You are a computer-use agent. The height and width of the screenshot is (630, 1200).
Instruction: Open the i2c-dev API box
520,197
---
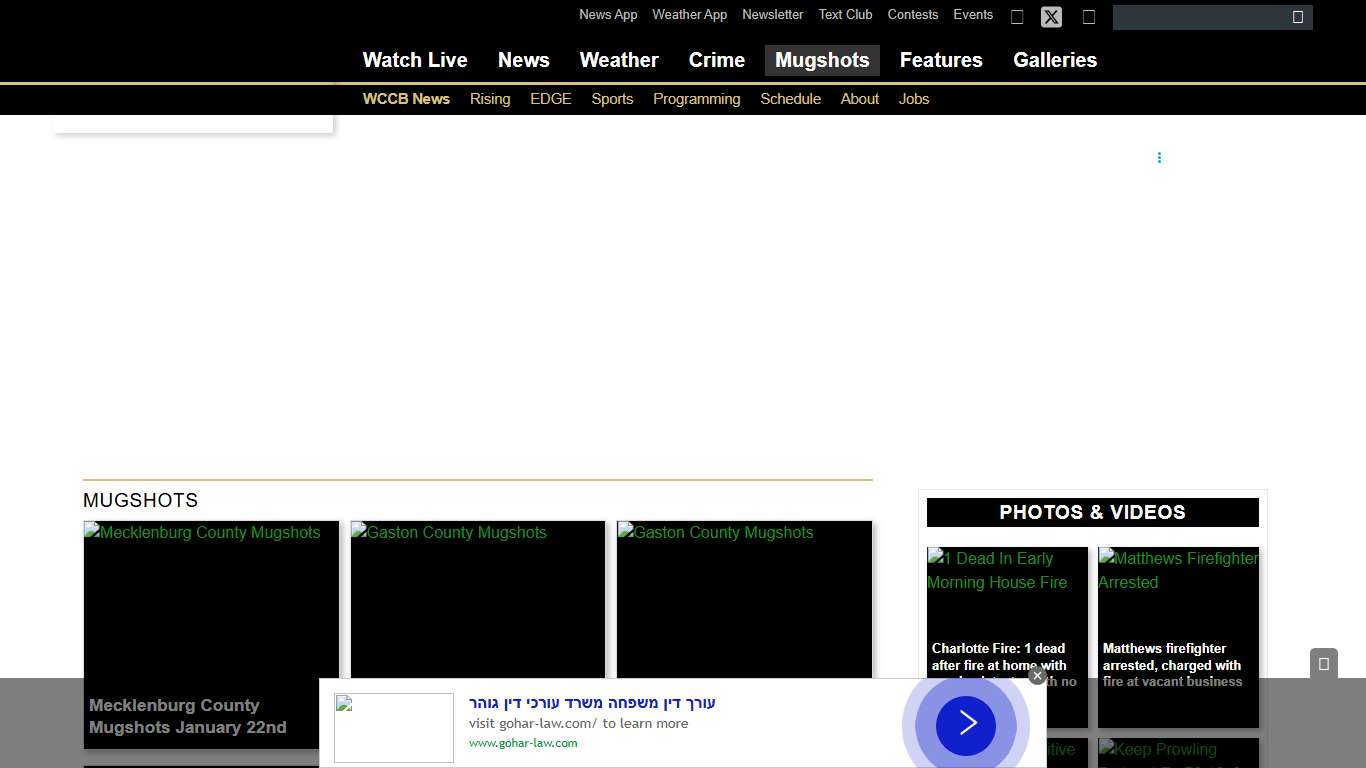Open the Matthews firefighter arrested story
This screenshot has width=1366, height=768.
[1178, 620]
--
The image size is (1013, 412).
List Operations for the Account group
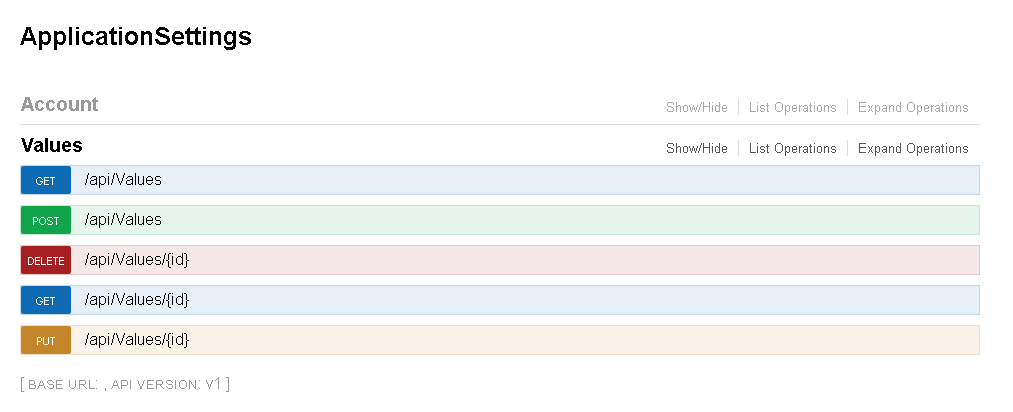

# Do this
Print the rows verbatim from the line containing "Open the Matthews firefighter arrested story" through the line containing "[1178, 620]", both included, and omit the pictures.

# Task output
Open the Matthews firefighter arrested story
This screenshot has width=1366, height=768.
[1178, 620]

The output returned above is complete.